Through my time here, I have lived through and experienced much struggle personally and professionally and so have the many volunteers who have been here. Some struggled largely and openly with me, others kept most things to themselves. But we have all been teachers to each other. I may be the country coordinator, pastor and elder but I am human, just bumping around this life succeeding and getting bruised just like all the Young Adult volunteers. So I’ll share some of what this time has taught me and what I think and hope it might have taught the volunteers…

I’ve learned that some people’s desire to hold onto their own sense of dysfunction and righteousness can be immensely more powerful in their head and heart then the prospect of something better and more life-giving being just beyond those personal locales.

I’ve learned that we all need to hear the words that we need to hear.
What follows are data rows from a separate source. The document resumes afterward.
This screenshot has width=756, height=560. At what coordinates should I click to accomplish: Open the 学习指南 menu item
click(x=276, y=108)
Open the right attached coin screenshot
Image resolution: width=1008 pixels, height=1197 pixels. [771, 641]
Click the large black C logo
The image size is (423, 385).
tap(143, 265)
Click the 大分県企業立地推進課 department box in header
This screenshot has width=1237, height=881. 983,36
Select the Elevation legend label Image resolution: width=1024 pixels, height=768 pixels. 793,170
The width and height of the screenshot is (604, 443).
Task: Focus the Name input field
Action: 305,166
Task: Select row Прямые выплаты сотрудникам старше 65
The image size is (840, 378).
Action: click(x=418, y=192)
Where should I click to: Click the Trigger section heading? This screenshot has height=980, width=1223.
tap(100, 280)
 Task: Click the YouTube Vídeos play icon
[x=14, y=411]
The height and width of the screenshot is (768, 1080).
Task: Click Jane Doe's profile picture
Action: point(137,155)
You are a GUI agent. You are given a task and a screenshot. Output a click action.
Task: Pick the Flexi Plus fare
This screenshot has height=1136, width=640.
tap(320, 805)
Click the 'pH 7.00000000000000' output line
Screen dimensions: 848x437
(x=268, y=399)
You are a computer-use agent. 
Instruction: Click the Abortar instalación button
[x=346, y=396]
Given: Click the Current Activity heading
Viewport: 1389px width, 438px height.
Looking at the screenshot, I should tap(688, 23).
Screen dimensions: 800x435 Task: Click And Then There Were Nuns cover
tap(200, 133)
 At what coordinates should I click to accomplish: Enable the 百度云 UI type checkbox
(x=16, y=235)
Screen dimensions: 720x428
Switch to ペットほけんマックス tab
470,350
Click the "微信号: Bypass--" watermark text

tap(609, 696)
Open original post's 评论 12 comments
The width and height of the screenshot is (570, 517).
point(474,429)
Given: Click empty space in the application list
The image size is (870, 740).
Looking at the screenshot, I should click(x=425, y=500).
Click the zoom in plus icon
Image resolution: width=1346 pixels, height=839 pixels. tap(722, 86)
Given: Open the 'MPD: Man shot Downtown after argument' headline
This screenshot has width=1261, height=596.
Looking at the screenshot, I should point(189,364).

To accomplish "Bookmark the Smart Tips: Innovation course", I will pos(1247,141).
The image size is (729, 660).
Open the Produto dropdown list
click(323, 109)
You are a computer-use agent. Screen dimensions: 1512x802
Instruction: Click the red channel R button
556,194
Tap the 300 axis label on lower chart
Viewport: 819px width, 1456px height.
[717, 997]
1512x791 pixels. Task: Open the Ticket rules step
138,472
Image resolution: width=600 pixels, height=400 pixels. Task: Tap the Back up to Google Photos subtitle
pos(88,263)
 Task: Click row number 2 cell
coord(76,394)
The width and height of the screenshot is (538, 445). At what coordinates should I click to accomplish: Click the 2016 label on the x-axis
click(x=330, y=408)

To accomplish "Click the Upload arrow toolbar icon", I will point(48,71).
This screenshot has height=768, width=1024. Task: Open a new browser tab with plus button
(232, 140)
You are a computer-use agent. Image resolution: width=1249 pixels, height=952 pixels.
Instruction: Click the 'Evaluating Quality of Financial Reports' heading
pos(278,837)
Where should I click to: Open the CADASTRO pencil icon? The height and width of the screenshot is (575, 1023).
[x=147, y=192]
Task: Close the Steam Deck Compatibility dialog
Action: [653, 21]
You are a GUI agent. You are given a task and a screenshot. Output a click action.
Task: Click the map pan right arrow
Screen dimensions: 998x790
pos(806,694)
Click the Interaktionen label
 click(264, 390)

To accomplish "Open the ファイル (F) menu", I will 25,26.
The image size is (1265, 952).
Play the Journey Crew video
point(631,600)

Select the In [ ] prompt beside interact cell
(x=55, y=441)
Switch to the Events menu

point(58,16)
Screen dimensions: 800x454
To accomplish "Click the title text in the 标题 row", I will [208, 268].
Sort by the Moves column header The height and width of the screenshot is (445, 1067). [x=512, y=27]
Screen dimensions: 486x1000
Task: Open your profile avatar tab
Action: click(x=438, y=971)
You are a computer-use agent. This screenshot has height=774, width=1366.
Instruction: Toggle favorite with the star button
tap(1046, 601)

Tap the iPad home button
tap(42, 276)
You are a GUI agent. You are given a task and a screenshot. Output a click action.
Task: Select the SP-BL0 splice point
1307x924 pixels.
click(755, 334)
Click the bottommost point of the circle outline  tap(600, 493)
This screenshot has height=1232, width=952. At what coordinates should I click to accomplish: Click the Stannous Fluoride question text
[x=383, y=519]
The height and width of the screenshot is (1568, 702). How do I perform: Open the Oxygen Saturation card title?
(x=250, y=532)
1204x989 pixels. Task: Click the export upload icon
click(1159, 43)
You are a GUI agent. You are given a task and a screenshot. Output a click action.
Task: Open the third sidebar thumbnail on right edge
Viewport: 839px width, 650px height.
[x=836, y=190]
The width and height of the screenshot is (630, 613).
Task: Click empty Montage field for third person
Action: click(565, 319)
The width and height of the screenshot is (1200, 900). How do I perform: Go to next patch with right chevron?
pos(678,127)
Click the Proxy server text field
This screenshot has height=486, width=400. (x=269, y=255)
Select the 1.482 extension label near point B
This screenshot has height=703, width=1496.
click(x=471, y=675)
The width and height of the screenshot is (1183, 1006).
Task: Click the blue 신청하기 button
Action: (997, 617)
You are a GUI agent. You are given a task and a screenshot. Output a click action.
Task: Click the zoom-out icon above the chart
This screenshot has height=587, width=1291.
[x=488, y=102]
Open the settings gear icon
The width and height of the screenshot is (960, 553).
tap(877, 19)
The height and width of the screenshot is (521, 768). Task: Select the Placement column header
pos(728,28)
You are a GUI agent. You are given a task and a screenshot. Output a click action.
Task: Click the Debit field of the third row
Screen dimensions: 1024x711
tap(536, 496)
We are hungry for affirmation. Especially we need to be reminded that our faith is not ill-founded. We are known and loved, we are children of God, knit together in our mother’s womb. We were loved before we knew to love, we have been beautifully and uniquely created to live the life that God has called us into and to be. I have found that these words bring needed assurance and tears both to the recipient and to the one proclaiming them.

I’ve learned that we need and want to be heard. We need to be acknowledged in our struggle.

I’ve learned that in the struggles of our lives we are most tender and open when we are met with a similar soul who is willing to sit with us in our struggle, while we sit with them in theirs. And not in a form of transaction or deal, for both struggles might not even be spoken or known to each other. We instead just need to be present in the reality that we all struggle and we are all in the process of becoming whole.

I’ve learned that struggle comes in waves, that sometimes it feeds on other struggles and sometimes one struggle will push another more latent struggle to the raw surface.

I’m not sure I know completely what the Young Adults have learned through their time here, but I hope they have learned to be more patient with their own struggles, seeing that grace and space are more often than not what is needed and that pushing or forcing themselves through their uncomfortable feelings only results in those uncomfortable feelings and struggles being returned to their latent status, just waiting for a time to reemerge with even more negative power.

I hope they have learned that we all struggle, make mistakes and grow. It’s not a sign of weakness but instead a sign of strength. For anyone can ignore the challenges right in front of them. It’s the person with internal strength that picks up the struggle, wrestles and dances with it until they have learned the lesson the struggle came to teach.

I hope most of all that they have learned (or at least are working to learn) to trust themselves. I hope they have learned to trust the feeling in their gut which can guard and guide them throughout their lives. This is repeatedly a challenge for the Young Adults I see and work with, this lack of self-trust. We spend a fair amount of informal time trying to develop that sense of self-trust, trying to encourage confidence, trying to instill a sense that they are enough, that they hold wisdom, creativity, positivity and grace. They can make good decisions and when they do not, they are enough to make a new decision. One decision does not define us and our worth.

Maybe mostly for the Young Adults and me, struggles can give us an opportunity to open up and depend on people we might not have before. Struggles can simultaneously suffocate and open us up to solutions and ideas that we might not have previously seen. Struggle is a brilliant teacher. Stay open, willing and vulnerable to embrace all that our struggles are ready to teach us. Listen and let new life and clarity come.

 

The Rev. Kirsten Laderach is the Country Coordinator of a program called YAGM (Young Adults in Global Mission) in Madagascar. The YAGM program is a ministry of the ELCA Global Missions Division. She received her Masters of Divinity from Luther Seminary. She currently lives in the heart of Antananarivo, Madagascar.